Ah ! quelle belle analyse de la situation !
RépondreSupprimerJe souscris à tout ce qui est dit dans cette longue lettre non dénuée d'humour, car j'ai été très longtemps "aidante" aux côtés de ma propre mère et que j'ai vécu ce qui est dit. Les soignants qui n'arrivaient pas, sans me prévenir ou rarement ; j'ai vu défiler l'Europe, l'Afrique...avec plus ou moins de surprises, de vols, j'ai dû faire refaire tant de clés que le serrurier s'en réjouissait... Les changes et toilettes que je devais assumer car, comme il est dit, ma mère ne faisait pas ses besoins à heure fixe, encore moins lors du passage des soignants, sans compter qu'il fallait bien souvent refaire le lit et changer les draps souillés, au détriment d'un rendez-vous ou d'un dîner.... Et au bout d'un moment, exténuée et ne pouvant plus tout assurer, les chutes la nuit se multipliant, il a fallu avoir recours au placement en maison de retraite. Et là, ce fut le début de très grandes découvertes et déceptions. C'est carrément un livre qu'il faudrait écrire sur les Ehpad tant ce qui s'y passe est hors norme et inhumain. L'or gris....tout un programme. Et bien entendu, le rôle d'aidant continue pour pallier aux insuffisances de la maison de retraite. Sauf que là, il faut continuer à aider, mais savoir ne pas se faire remarquer, ne surtout pas critiquer l'établissement (par peur des représailles), se faire tout petit....tout en se sentant coupable, sentiment nouveau et très lourd à porter.

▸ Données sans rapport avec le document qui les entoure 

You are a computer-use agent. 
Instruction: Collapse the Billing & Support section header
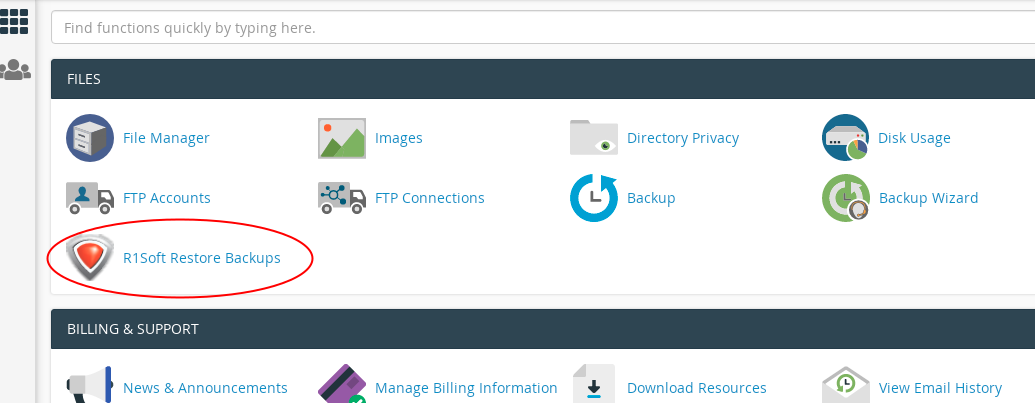tap(540, 328)
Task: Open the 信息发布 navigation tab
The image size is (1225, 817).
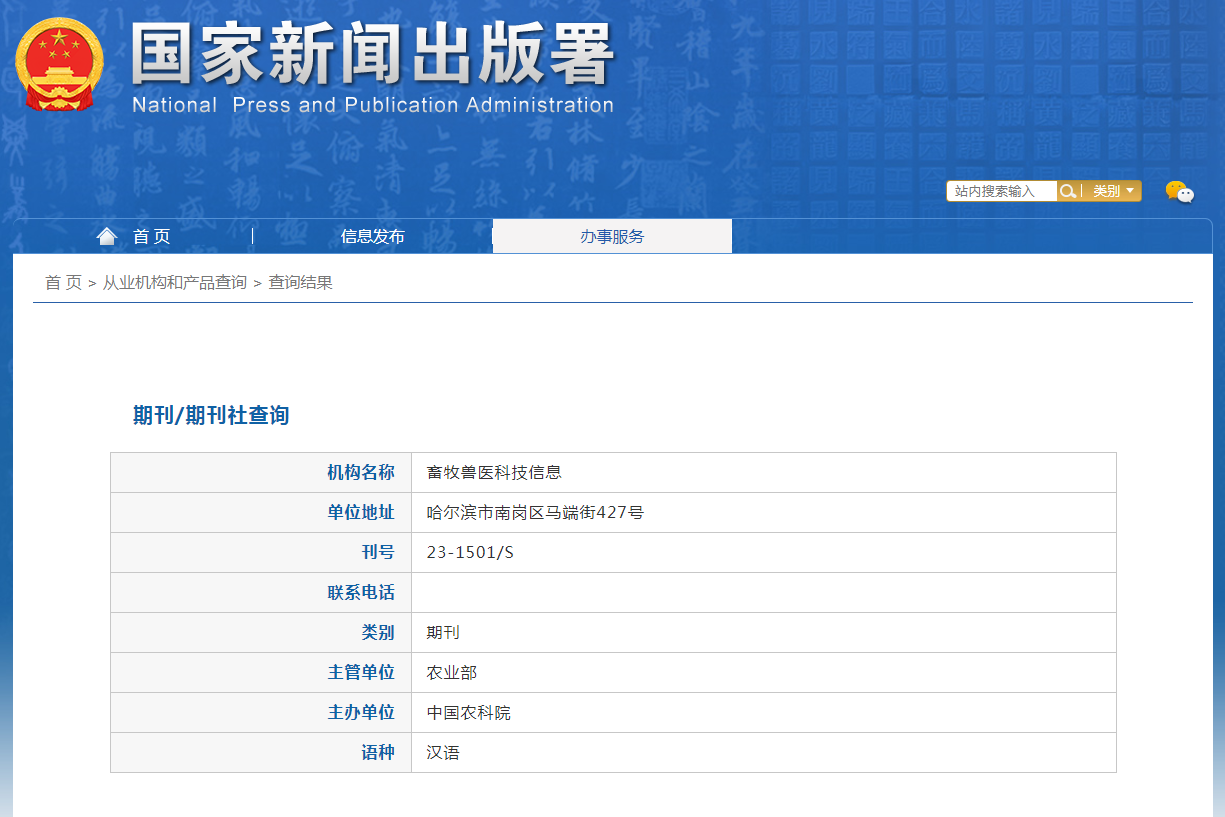Action: [x=372, y=237]
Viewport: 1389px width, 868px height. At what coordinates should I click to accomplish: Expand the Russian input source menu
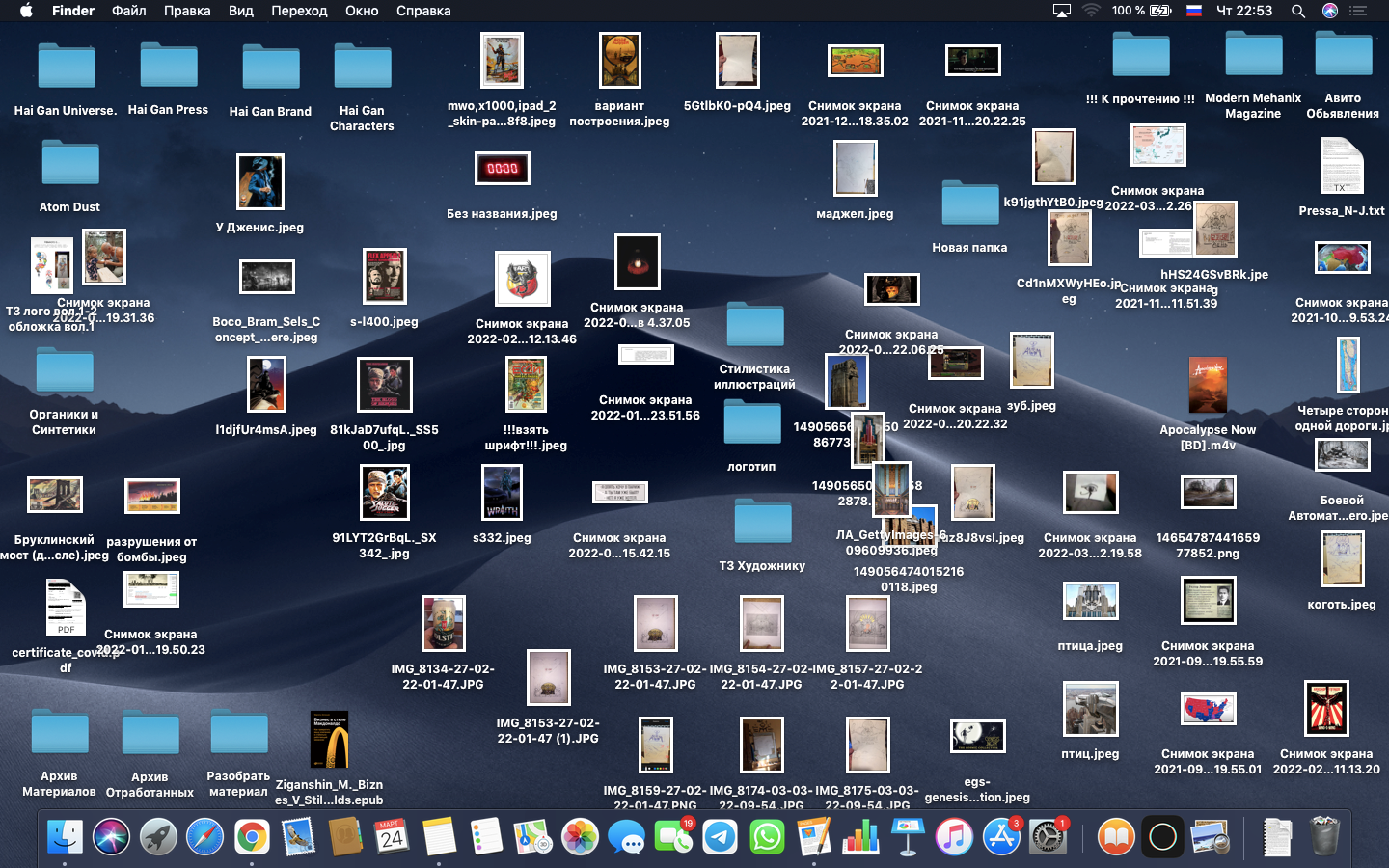pyautogui.click(x=1194, y=11)
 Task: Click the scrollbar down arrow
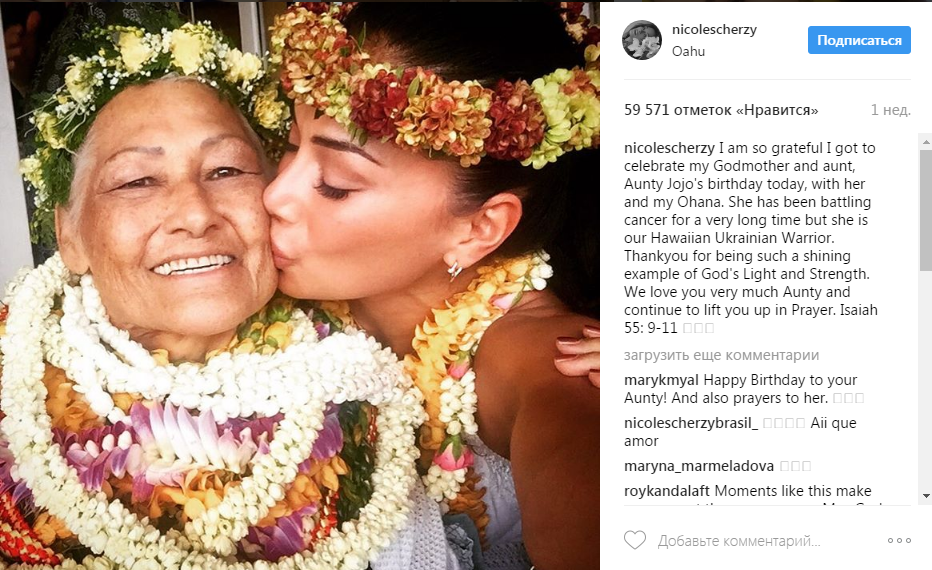click(x=923, y=497)
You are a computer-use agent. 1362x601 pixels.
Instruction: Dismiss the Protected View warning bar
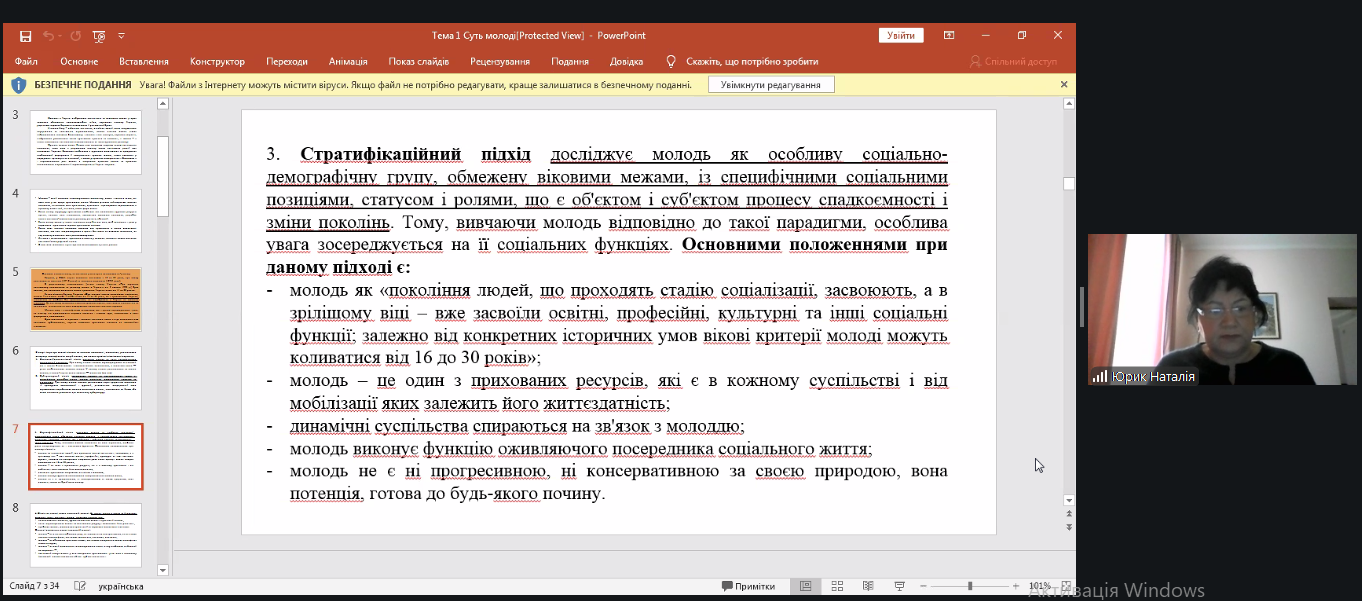1064,85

C'est en effet tout le système de santé qu'il faudrait repenser au plus vite ! Les grands groupes y ont déjà pensé, eux, qui commencent à envisager des maisons de retraite "low coast"....pour ma génération qui n'aura pas les mêmes moyens financiers. Qui va enfin se réveiller et prendre ce problème de l'aide aux personnes âgées, dépendantes, aide qui va demander de plus en plus d'aidants avec de moins en moins de moyens ! La situation est déjà dramatique, elle ne va qu'empirer.
Merci Kat pour ce témoignage, en espérant qu'il sensibilise les responsables.